Oleh Putri Sakinatul Kirom
Lebih dari sebulan sejak pemerintah menerapkan minyak goreng satu harga Rp 14 ribu per liter pada 19 januari lalu. Akan tetapi faktanya di lapangkan masih saja sulit ditemukan stok minyak goreng karena tergolong langka.
Sejumlah pedagang pun juga mengatakan bahwa mereka tidak bisa menjual minyak dengan harga yang ditetapkan oleh pemerintah. Hal ini terjadi karena minyak yang mereka jual saat ini adalah stok lama sehingga akan merugikan mereka jika menjual dengan harga yang murah.
Tika merupakan pedagang di pasar Soak Bato 26 Ilir Palembang menyampaikan keluh kesah. Menurutnya sulit sekali mendapatkan minyak goreng. Memang ada harga saja Rp 14 ribu per liter tetapi minyaknya tidak ada.
“Tidak ada barangnya pak, kami juga capek jadi sasaran kemarahan Ibu-ibu yang belanja katanya minyak goreng tapi mengapa masih mahal,” tutur Tika sambil menahan emosinya saat Dinas Perdagangan Sumsel melakukan inspeksi mendadak (sidak) di Pasar Soak Bato, sabtu (12/2/2022).

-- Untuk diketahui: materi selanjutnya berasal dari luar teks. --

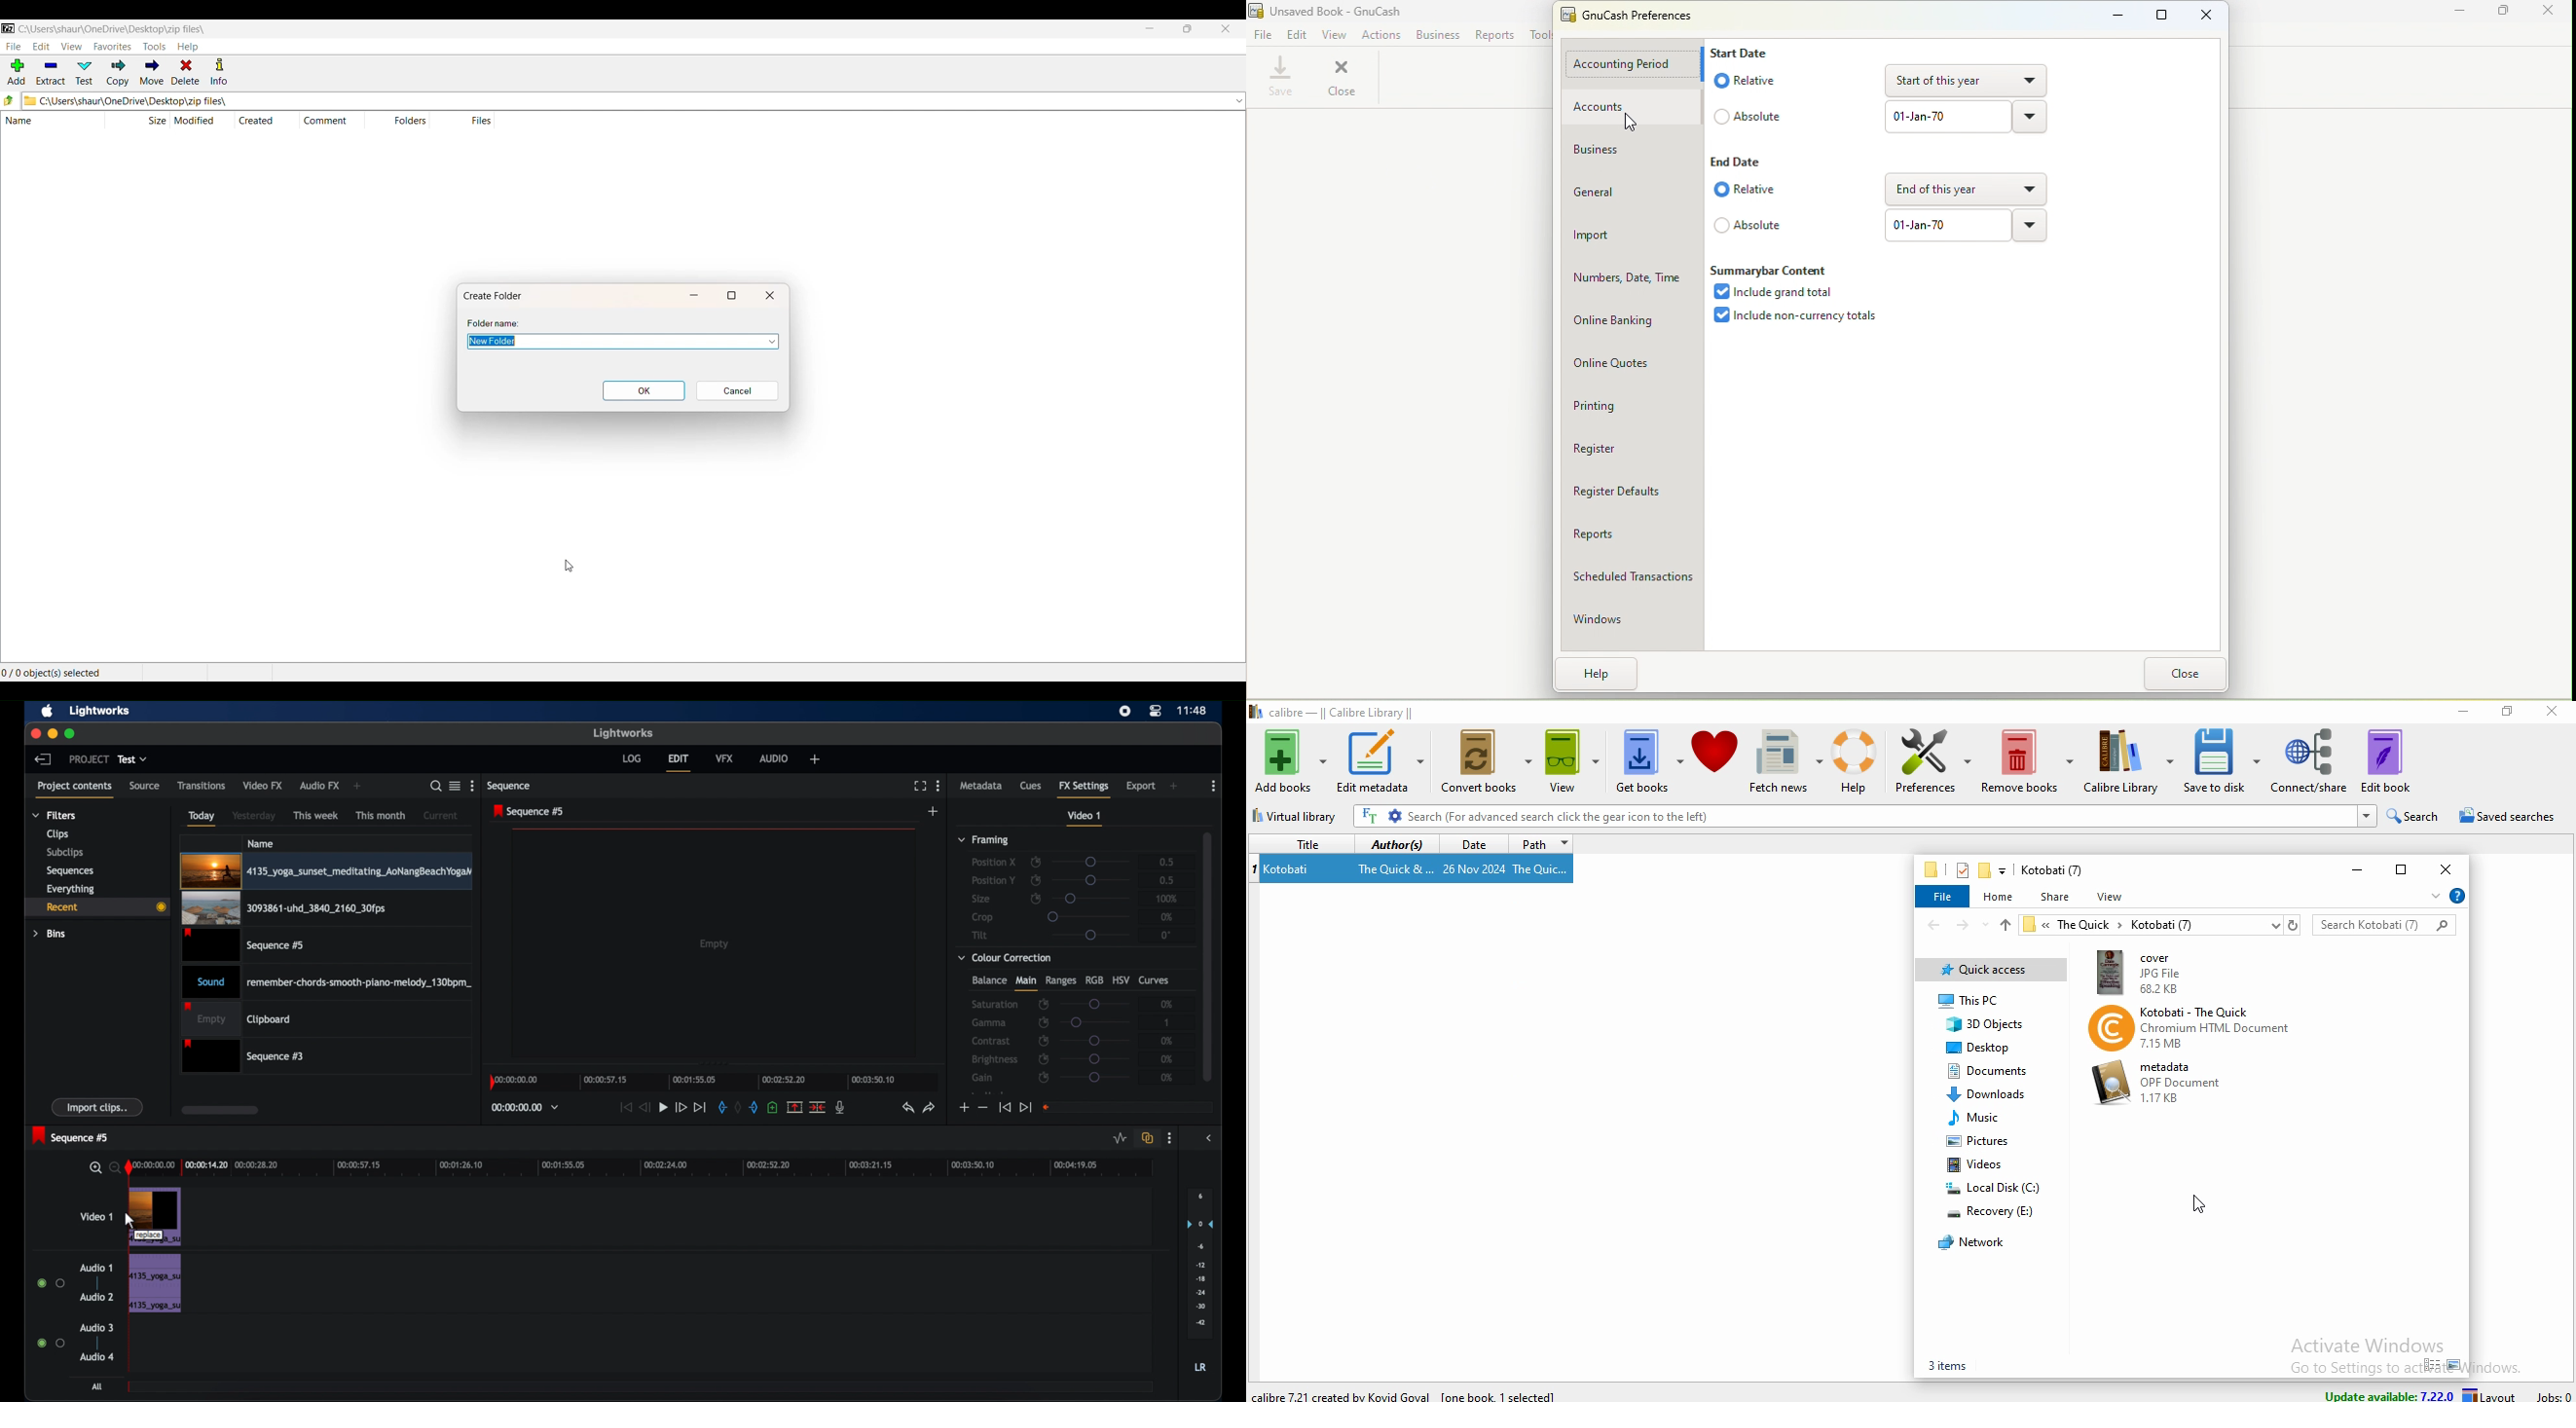 Image resolution: width=2576 pixels, height=1428 pixels. Describe the element at coordinates (2455, 1365) in the screenshot. I see `large icon view` at that location.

Ia mengaku capek meladeni Ibu-ibu yang tidak mau tahu alasannya tidak mau menjual minyak goreng dengan harga pemerintah. Padahal faktanya ketika ingin menjual minyak goreng dengan harga pemerintah tapi barangnya saja tidak ada.
Para pedagang menjual minyak goreng dengan harga Rp 23 ribu per liternya karena harga modal yang ditawarkan untuk minyak goreng Rp 22 ribu per liter, jadi pedagang hanya mendapatkan untung Rp 1.000 saja per liternya.
Mereka mengetahui bahwa harga minyak turun menjadi Rp 14 ribu per liternya tapi tetap saja tidak bisa menjualnya karena tidak mendapat pasokan minyak goreng murah dari pemerintah. Pedagang membeli minyak dengan harga yang mahal itulah sebabnya mereka tidak menjualnya dengan harga yang murah.
Pedagang sembako lainnya di Pasar Soak Bato, Susan juga mengungkapkan hal yang serupa bahwa tidak bisa menjual minyak dengan harga Rp 14 ribu per liter karena stok minyak goreng yang lama masih ada. Dia membelinya Rp 22 ribu per liter dan menjualnya Rp 23 ribu per liter.
Dinas Perdagangan Sumsel melakukan pengecekan terhadap ketersediaan minyak goreng satu harga di tiga pasar tradisional di Palembang yaitu pasar Km 5, Pasar Lemabang dan Pasar Soak Bato. Dari pengecekan tersebut hanya ada satu pedagang saja yang mendapatkan suplai minyak goreng satu harga program pemerintahan di Pasar Km 5. Sedangkan di dua pasar lainnya tidak mendapatkan pasokan minyak goreng kemasan satu harga dari distributor.
Kepala Dinas Perdagangan Sumsel, Ahmad Rizali mengatakan tidak tersedianya pasokan minyak goreng satu harga ini bukan di Sumsel saja melainkan didaerah lain di tanah air juga sama.
Masalahnya bukan pada pedagang, agen atau distributor nya melainkan masa transisi kebijakan sehingga suplai dan demand tidak sebanding sehingga stok pun kosong.
Kebijakan pemerintah dalam hal Ini terlihat serampangan, alih-alih memberikan solusi kebijakan ini justru semakin mempersulit masyarakat untuk mendapatkan kebutuhan pokoknya. Di sisi lain pedagang yang menyimpan wtok minyak yang lama terkena imbas kerugian.
Demikianlah saat negara menggunakan aturan yang bukan datang dari Allah, maka kezaliman akan meraja lela. Sistem kapitalisme tidak menganggap distribusi kebutuhan pokok menjadi kewajiban negara sehingga wajar jika negara berlepas tangan dalam hal ini.
Hal ini sangat berbeda dengan sistem Islam. Dalam Islam negara memegang peranan yang sangat penting untuk menjaga kemaslahatan umat. Negara berkewajiban memenuhi kewajiban warganya sehingga negara harus memastikan ketersediaan barang pokok dengan mudah dan murah.
Kebijakan semacam ini hanya akan ada jika Islam diterapkan secara kafah baik secara politik, ekonomi, sosial, dan lain sebagainya. Sistem Islam bisa diterapkan secara kafah jika ada institusi yang menaunginya.